Teresita Fernández era una maestra que cantaba, y su único propósito era repartir la alegría. Por eso creó La peña de los Juglares, en el Parque Lenin, y tuvo el acierto multiplicar esa iniciativa en otros espacios de la geografía cubana donde se compartían los versos y la risa, y se abrazaban los amigos.

Cuando supe la noticia de su fallecimiento esta mañana, me estremecí, y sé que a la misma vez millones de personas en Cuba y otras partes del mundo lamentaban su partida.

Teresita acaba de irse, pero, ¿será realmente así? No lo creo, ni siquiera acepté que estaba muriendo en su apartamento de La Habana donde vivía con su Vinagrito de cartón esperando en una pared; contemplando los gorriones en su ventana; las flores silvestres, las nubes… el amanecer, el mar, porque según ella… “la naturaleza es superior a la vida que nosotros mismos nos imponemos y limitamos”.
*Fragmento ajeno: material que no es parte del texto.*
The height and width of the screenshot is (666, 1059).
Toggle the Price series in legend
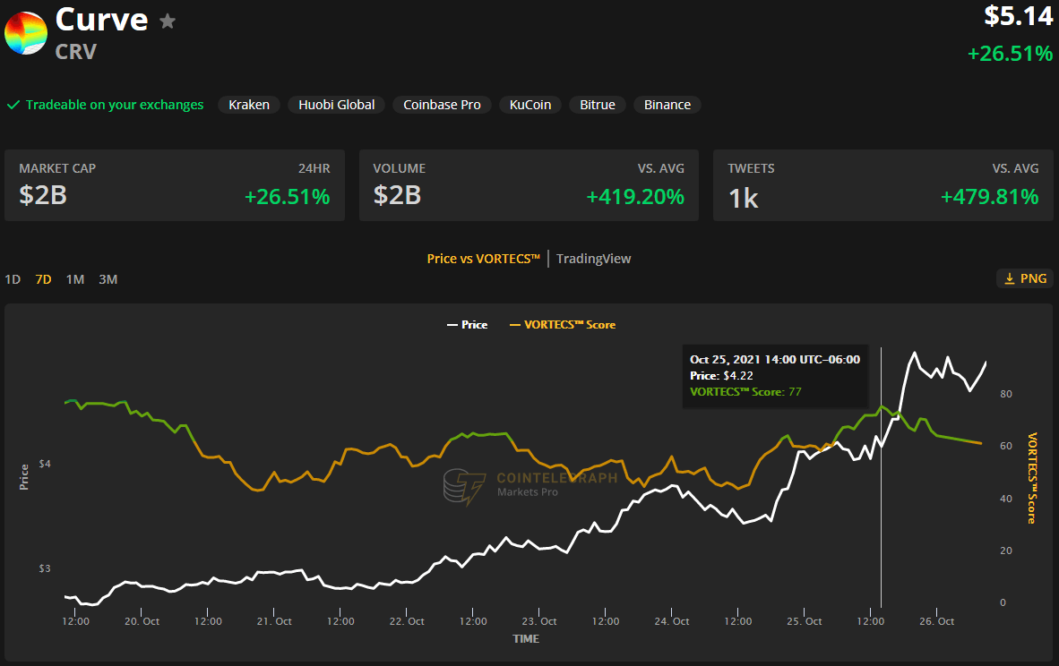pos(467,325)
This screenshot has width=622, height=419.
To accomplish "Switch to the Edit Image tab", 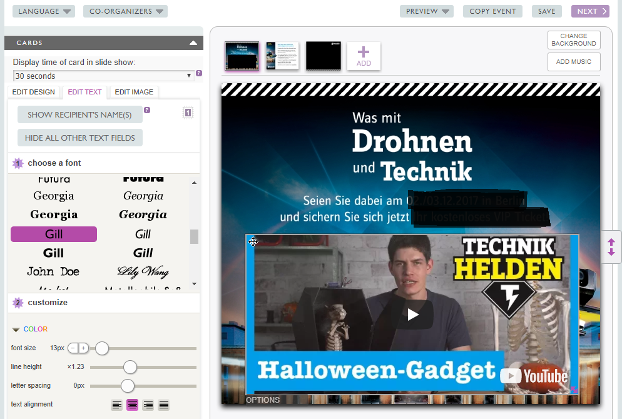I will (x=134, y=92).
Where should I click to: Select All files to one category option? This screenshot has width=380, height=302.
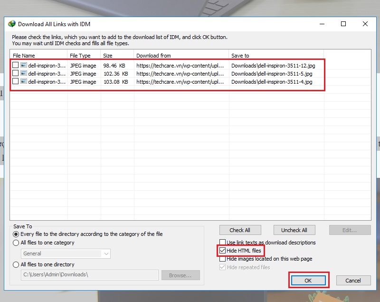tap(16, 243)
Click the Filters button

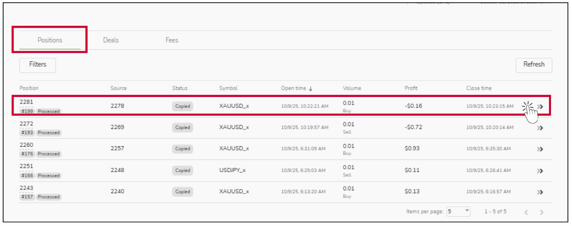point(37,65)
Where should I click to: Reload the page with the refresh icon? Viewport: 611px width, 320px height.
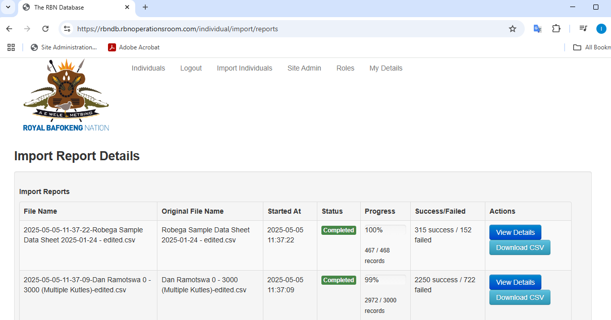[45, 29]
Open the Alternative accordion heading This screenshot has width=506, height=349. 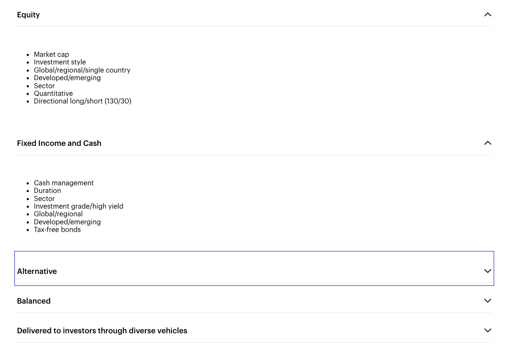click(37, 271)
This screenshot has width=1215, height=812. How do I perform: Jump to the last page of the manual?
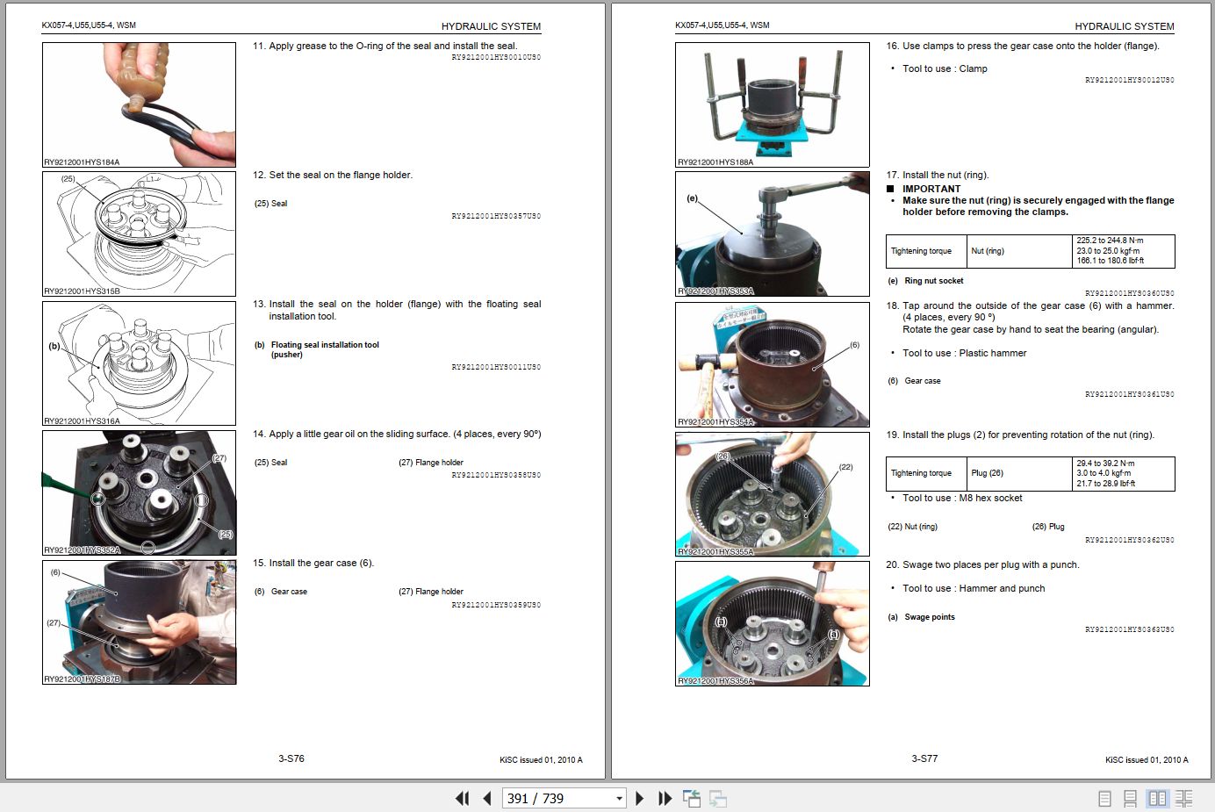(665, 798)
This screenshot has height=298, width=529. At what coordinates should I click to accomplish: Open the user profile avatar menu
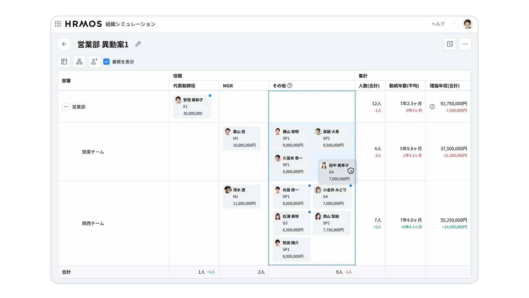click(467, 24)
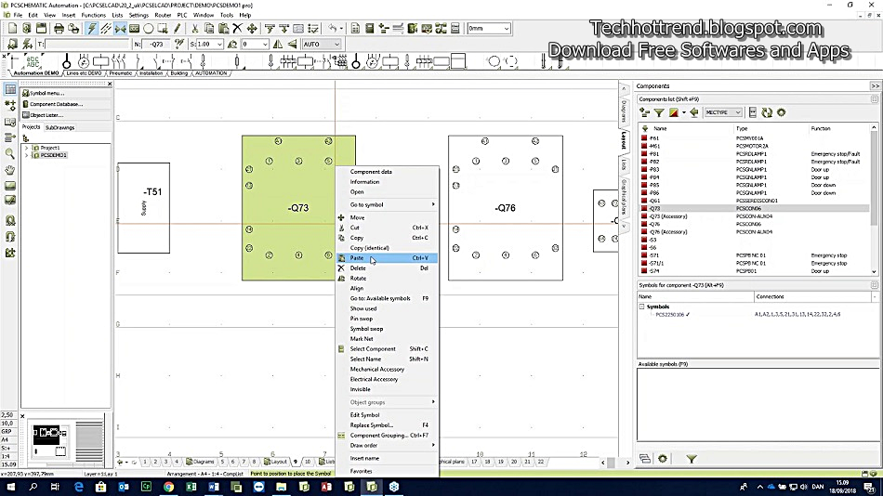The image size is (883, 496).
Task: Select the Circle drawing tool
Action: (149, 28)
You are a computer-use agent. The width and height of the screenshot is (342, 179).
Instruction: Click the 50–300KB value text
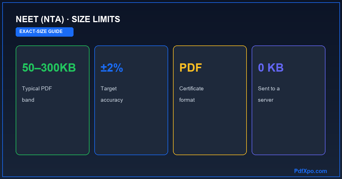(x=49, y=68)
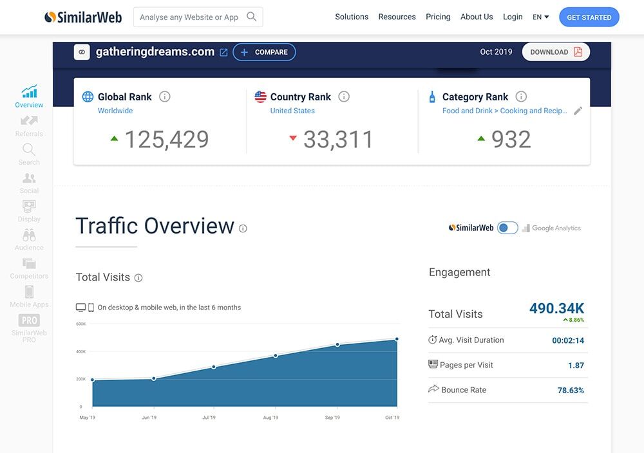Open the Social sidebar icon
The image size is (644, 453).
29,178
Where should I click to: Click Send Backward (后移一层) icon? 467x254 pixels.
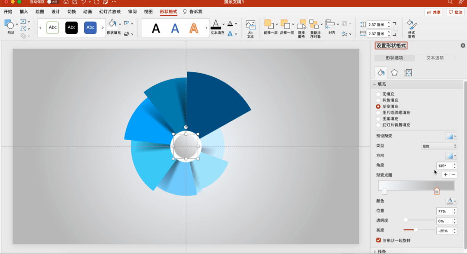tap(285, 24)
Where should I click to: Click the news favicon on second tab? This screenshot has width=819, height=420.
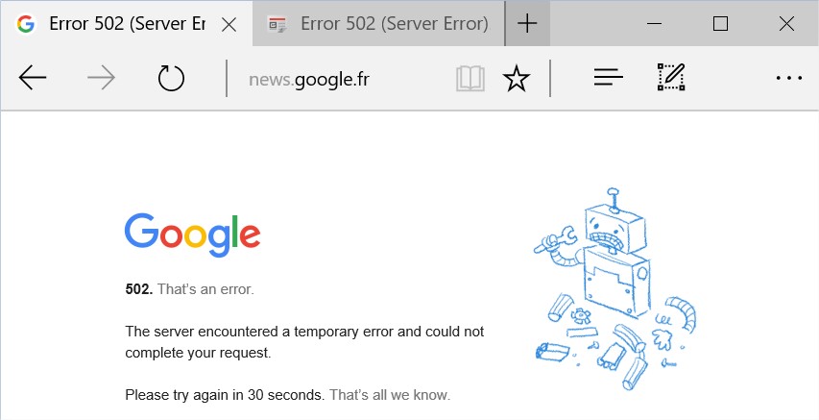(x=277, y=24)
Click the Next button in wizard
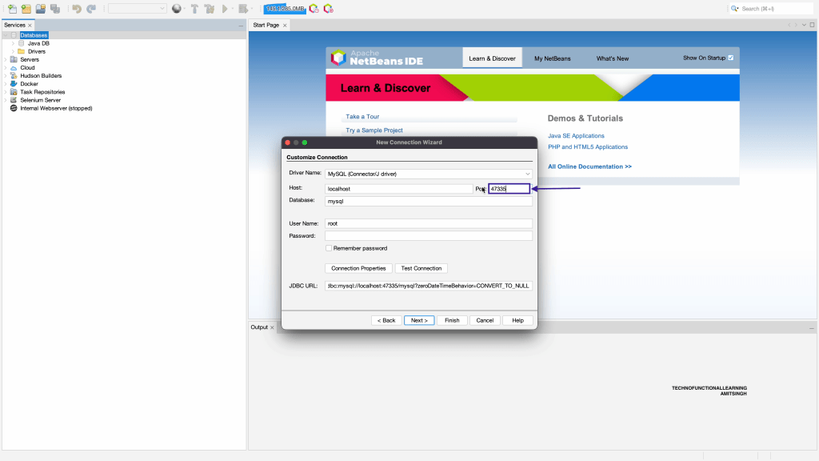 (x=418, y=320)
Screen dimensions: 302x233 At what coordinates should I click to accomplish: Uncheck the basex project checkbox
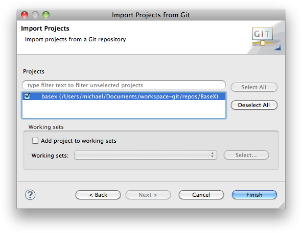(27, 96)
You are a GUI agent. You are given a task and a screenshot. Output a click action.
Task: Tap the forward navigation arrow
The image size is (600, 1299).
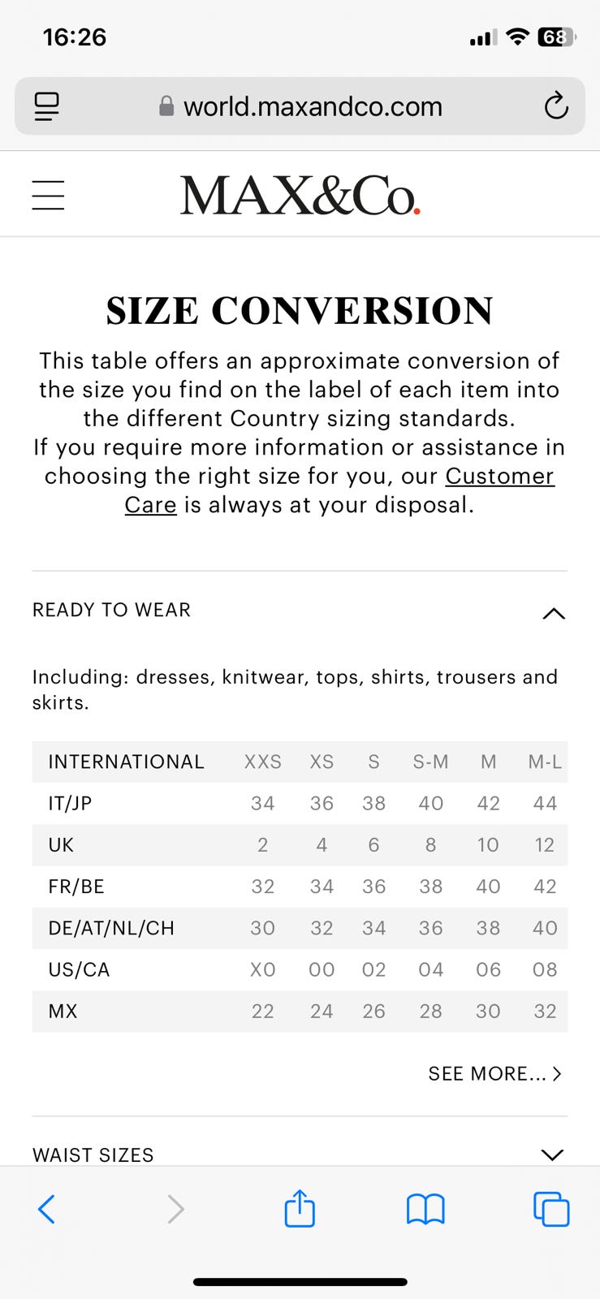click(x=175, y=1209)
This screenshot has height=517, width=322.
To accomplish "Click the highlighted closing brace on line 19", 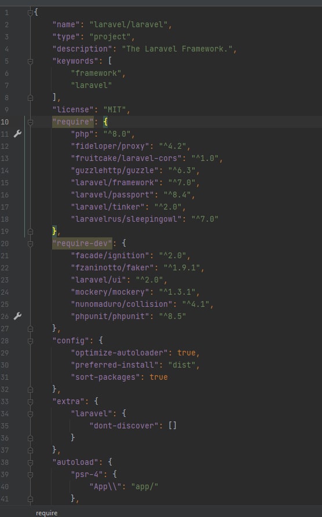I will click(x=54, y=231).
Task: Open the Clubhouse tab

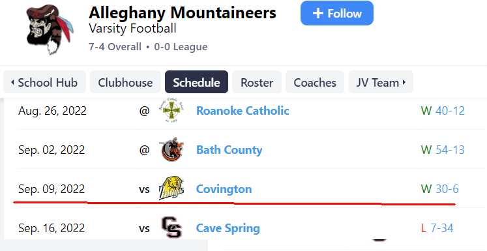Action: [125, 82]
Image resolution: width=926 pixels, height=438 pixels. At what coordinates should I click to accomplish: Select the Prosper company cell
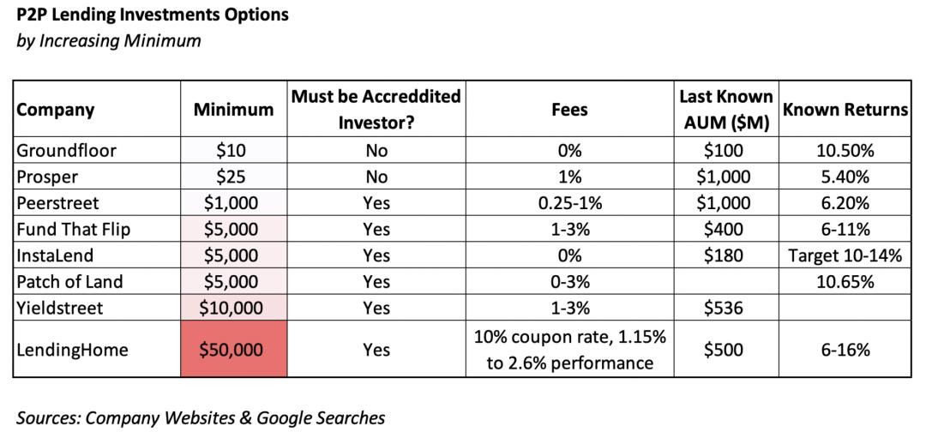[46, 177]
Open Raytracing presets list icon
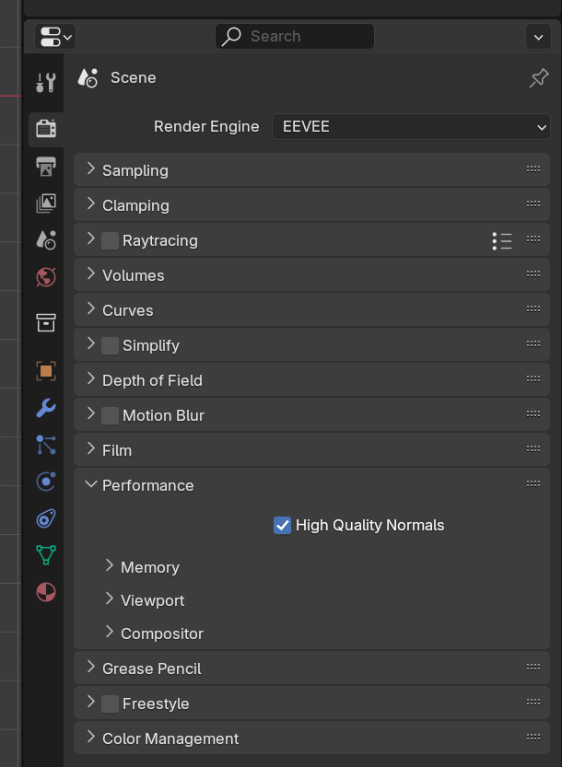Image resolution: width=562 pixels, height=767 pixels. tap(502, 240)
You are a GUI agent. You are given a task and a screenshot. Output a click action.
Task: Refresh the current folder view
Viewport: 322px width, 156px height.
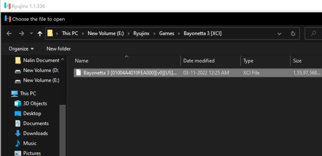[293, 34]
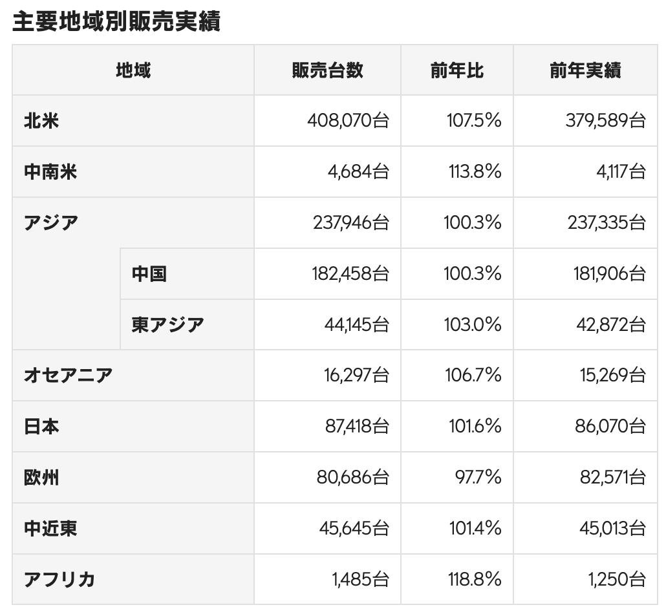Click the アジア region cell
The height and width of the screenshot is (616, 666).
(51, 223)
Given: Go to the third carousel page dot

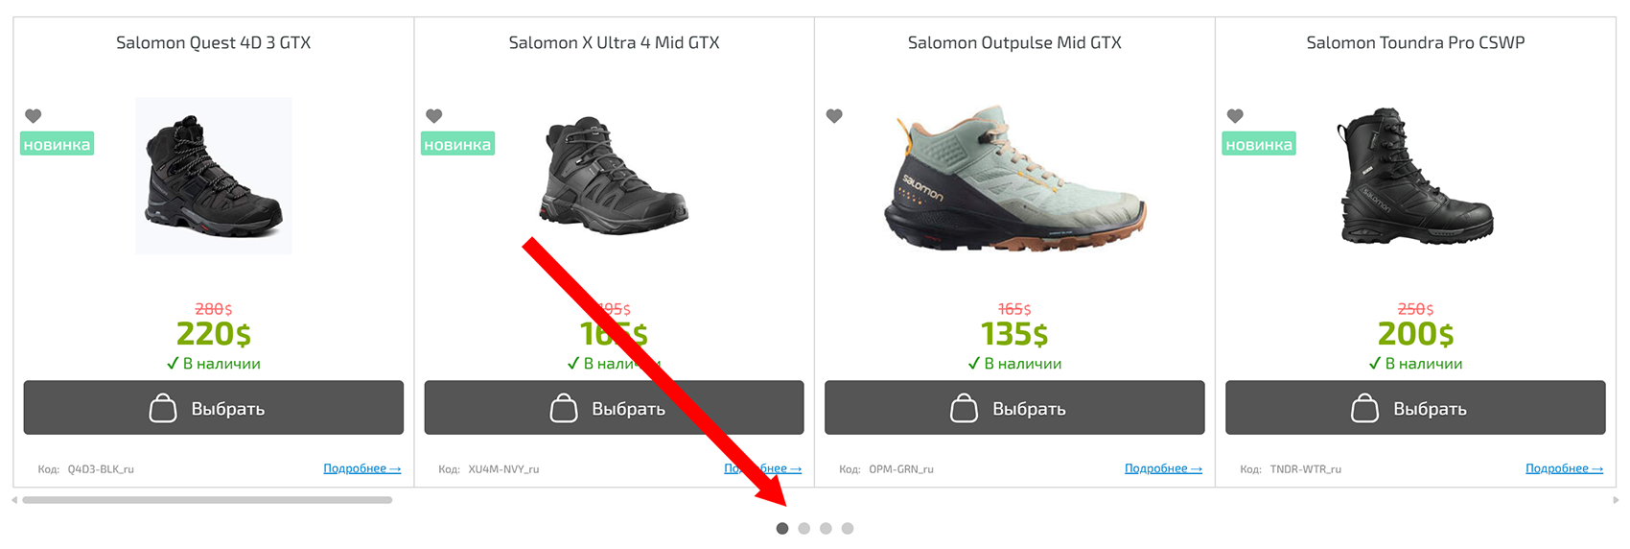Looking at the screenshot, I should point(826,529).
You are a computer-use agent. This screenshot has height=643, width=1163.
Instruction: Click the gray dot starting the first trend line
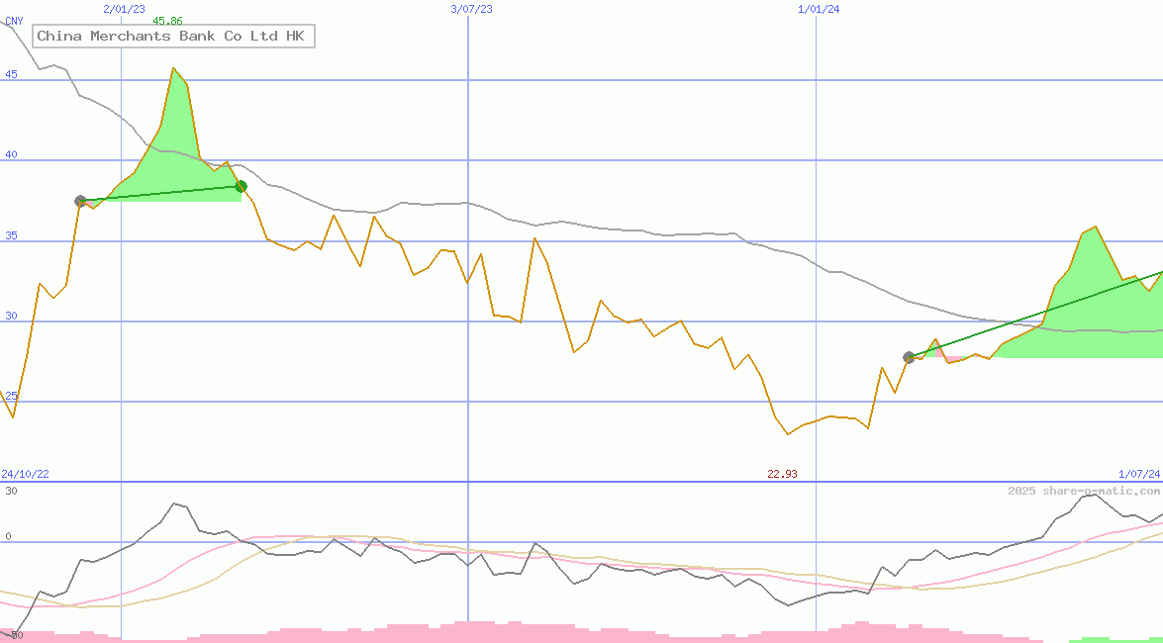coord(80,201)
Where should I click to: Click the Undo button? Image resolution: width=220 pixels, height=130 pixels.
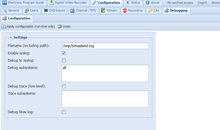click(64, 27)
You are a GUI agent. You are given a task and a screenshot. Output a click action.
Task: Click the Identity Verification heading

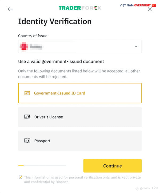(55, 21)
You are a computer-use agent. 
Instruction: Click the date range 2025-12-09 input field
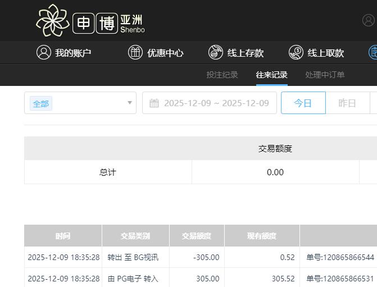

Y es que ayer mismo Teresita llenaba mi casa con esas canciones que también le gustan a mi pequeño Alessandro. Y mañana repetirá su concierto en otras casas, en las montañas, en los ríos, bajo los árboles donde entonaba mejor porque estaba más a gusto entre los colores y los olores de la vida.

Teresita Fernández empezará a renacer desde hoy de una manera diferente en los hormigueros, las enredaderas, los manantiales. Ella continuará con su tienda de maravillas a cuestas para plantarla donde hay sombras y tristezas, y así cumplir una y otra vez esa sagrada misión que es, conmover a los demás, para siempre.